During our trip to Israel earlier this month we devoted a day to sights in the ancient tribal allotment of Benjamin. While tour itineraries often get adjusted, I was intent that this day end at Nebi Samwil, a mound named after the prophet Samuel. We made it before sundown when Jews began filing into the synagogue below and the call to worship from the Moslem mosque above pierced the air. (All this on top of remains from a Byzantine church! Welcome to the juxtapositions of the “Holy Land.”) Like Joshua of old, we were hoping for the sun to “stand still” as we perched next door to the ancient home of the Gibeonites whose deception ironically prompted this miracle. Taking in the rooftop’s 360 degree view, we could imagine Samuel’s ministry circuit (1 Sam 7:16-17). Like a rural minister with a four-point charge, he travelled from his home in Ramah to Bethel, Gilgal, and Mizpah (which might have been Nebi Samwil). We could see to our south Gibeah, the home of Saul, Israel’s first king and, further along the same horizon, Jerusalem, the infamous city associated with their second king, David.
Why was it so important to finish our day here? Because in this very region God seemed to make a surprising “concession” to Israel regarding their leadership. It was an historic hinge event that beckons for further reflection. 1 Samuel 8 records Israel’s request for a king: “Then all the elders gathered together and came to Samuel at Ramah and said to him, ‘Behold, you are old and your sons do not walk in your ways. Now appoint for us a king to judge us like all the nations.’” (Samuel, like Eli, hadn’t learned to make his own family a spiritual priority.) You remember how the story continues. Samuel is angry over this personal rejection, but God says surprisingly, “Obey the voice of the people in all that they say to you, for they have not rejected you, but they have rejected me from being king over them” (v. 7). The concession is quite striking. Was God telling him to follow their suggestion because they have rejected Him?! The theocratic ideal promoted since the days of Moses should be abandoned because the people wouldn’t comply?!
What was the true King of Israel up to?
Israel was in open rebellion against their Covenant Partner. Yet, rather than terminating the relationship or resorting to “punishment,” God chose to reconstruct their relationship in a way that would both discipline them and set the stage for something even better. He co-opted their mutiny for His own ends. Saul would become a painful object lesson in “having a king like all the nations.” He was an unstable tyrant. But a divine choice would follow – an undershepherd who knew he served the Divine Shepherd. And the Davidic dynasty became the basis for the messianic tradition in Israel. The promised eternal “Son of David” was none other than Christ, the King of Israel in human flesh.
I find this characteristic tendency of God to co-opt our self-centered choices one of the surest prompts for praise and one of the strongest reasons for hope. The best things in Scripture often come in the wake of human mistakes and rebellions. It began in the Garden after “the Fall” when God coupled discipline with the first promise of a divine deliverer.

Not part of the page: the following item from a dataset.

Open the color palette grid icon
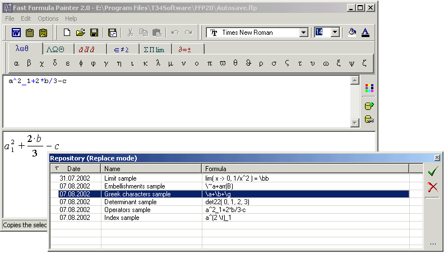The width and height of the screenshot is (444, 253). (x=369, y=88)
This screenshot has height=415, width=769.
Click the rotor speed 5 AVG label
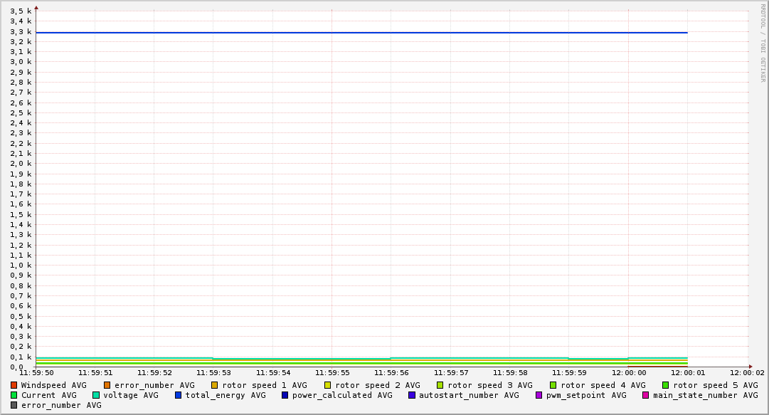click(715, 385)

I trust that, in your imagination, you can join me atop Nebi Samwil, looking first at Gibeah of Saul, and then beyond to the Jerusalem of David. We live with the consequences of our choices, yes, but also, more importantly, with the creative responses of a King determined to reign among his loved ones, one way or another. Hear the amazing words of God to Samuel: Yes, they have rejected me (again). But just watch; this is when I do my best work!